# Consignes
[1] Énumérez les politiques distinctes comparées dans l'expérience décrite par le texte sur l'affichage nutritionnel et les prix.
[2] Recopiez fidèlement le passage du texte sur l'affichage nutritionnel et les prix qui commence à « - Politique de » et se termine à « des produits A. ».

Les politiques de prix et les politiques d’affichage incitent-elles les consommateurs à des achats alimentaires plus sains - Le couplage de ces politiques les rend-il plus efficaces - Des chercheurs d’INRAE ont étudié les effets séparés de ces deux politiques sur la qualité nutritionnelle des paniers alimentaires. Par une étude expérimentale, ils montrent que les politiques de prix et d’affichage nutritionnel n’ont pas d’effets additifs. Une étude parue le 19 décembre dans la revue Journal of Economic Behaviour and Organization.
Pour inciter les consommateurs à acheter des produits plus favorables à leur santé, les pouvoirs publics utilisent notamment deux types d’outils incitatifs : l’information (l’affichage nutritionnel) et les prix (taxes et subventions). De nombreuses études ont mesuré l’efficacité de variantes de chacune de ces politiques prises séparément. Peu ont été menées sur l’efficacité de leur combinaison.
Des chercheurs d’INRAE, spécialistes en économie appliquée, ont testé la complémentarité de ces deux outils grâce à une méthode expérimentale impliquant 386 Grenoblois, représentatifs de la diversité de la population française. En naviguant dans une épicerie virtuelle, ces derniers devaient remplir deux fois leur panier alimentaire, en choisissant parmi 290 produits du commerce : une première fois sans politique et une deuxième fois avec l’une des politiques testées. Ainsi pouvaient être évalués les changements induits par ces outils incitatifs par rapport au premier panier de référence.
Trois politiques distinctes ont été comparées :
- Politique d’affichage seule, via le Nutri-Score.
- Politique de prix seule, avec une taxe de 10 % des produits D, de 20 % des produits E ; une subvention de 10 % des produits B et de 20 % des produits A.
Modalité 1 avec un prix explicite : le prix après politique est affiché à côté de l’ancien prix, qui est barré.
Modalité 2 avec un prix implicite : seul le prix avec politique est affiché.
- Combinaison des politiques de prix et d’affichage, le prix étant présenté de manière explicite
Modalité 1 : même modifications de prix que pour les politiques de prix seuls (10 % et 20 %)
Modalité 2 : faible modification de prix (plus ou moins 1 ou 2 centimes d’euros).
Les résultats de l’expérience montrent que le Nutri-Score seul a un effet positif sur la qualité nutritionnelle des produits achetés, supérieur à l’effet d’une politique de prix seule pour ces niveaux de taxe, la politique de prix explicite étant plus efficace qu’une modification de prix implicite. Pour évaluer la qualité nutritionnelle, les chercheurs utilisent le score FSA, compris entre -15 et 35, le chiffre le plus bas indiquant la meilleure qualité nutritionnelle. Un panier moyen a un score FSA de 3,1 sans politique alimentaire ; avec le Nutri-Score ce panier passe à un score de 0,97. En contraste, ce score passe d’une moyenne avant politique de 2,93 à 1,57 avec une politique de prix explicite.

# Données fournies
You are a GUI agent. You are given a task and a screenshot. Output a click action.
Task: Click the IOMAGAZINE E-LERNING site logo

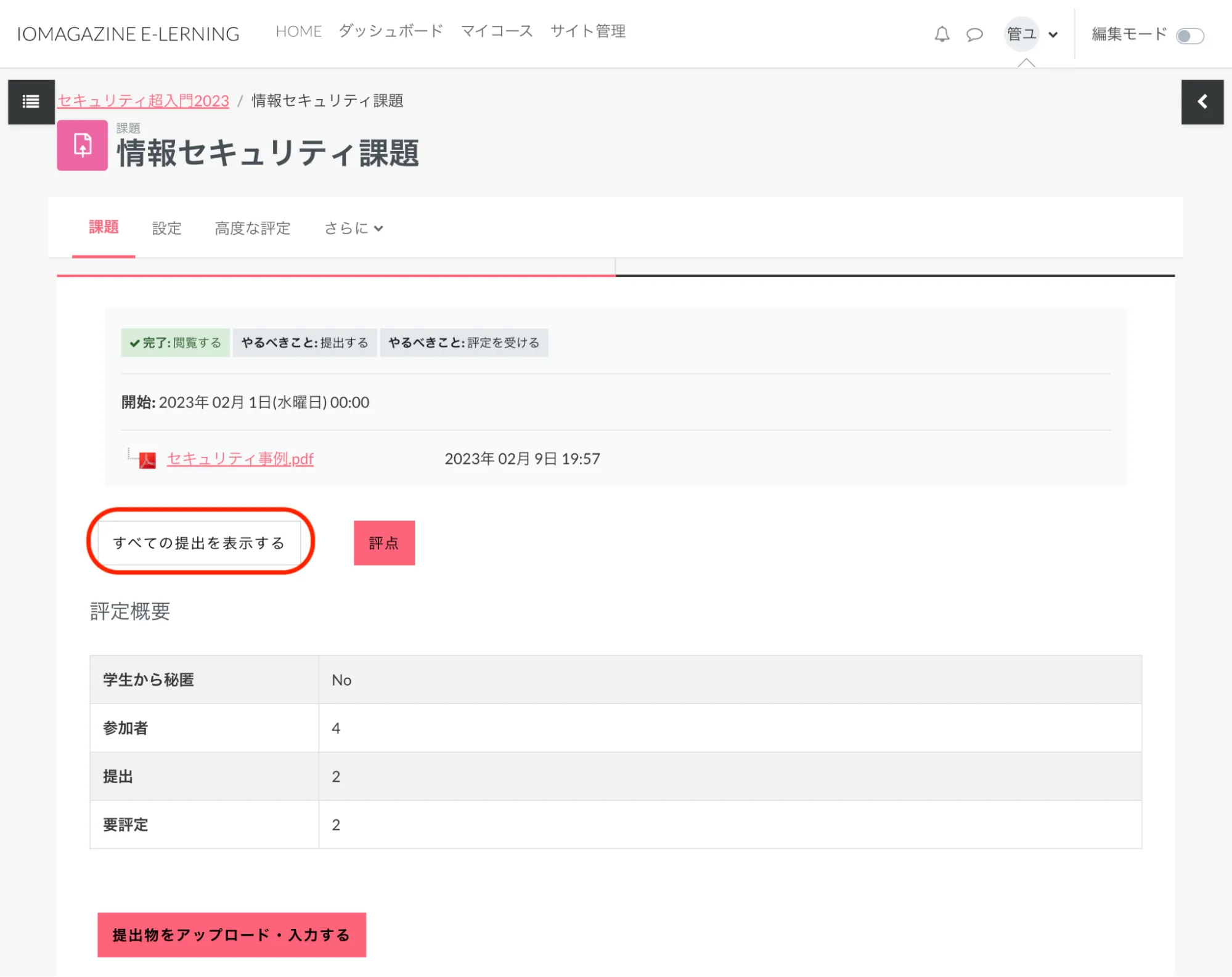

# Résultats successifs
[1]
- Politique d'affichage seule, via le Nutri-Score.
- Politique de prix seule, avec une taxe de 10 % des produits D et de 20 % des produits E, et une subvention de 10 % des produits B et de 20 % des produits A.
- Combinaison des politiques de prix et d'affichage, le prix étant présenté de manière explicite.

[2]
- Politique de prix seule, avec une taxe de 10 % des produits D, de 20 % des produits E ; une subvention de 10 % des produits B et de 20 % des produits A.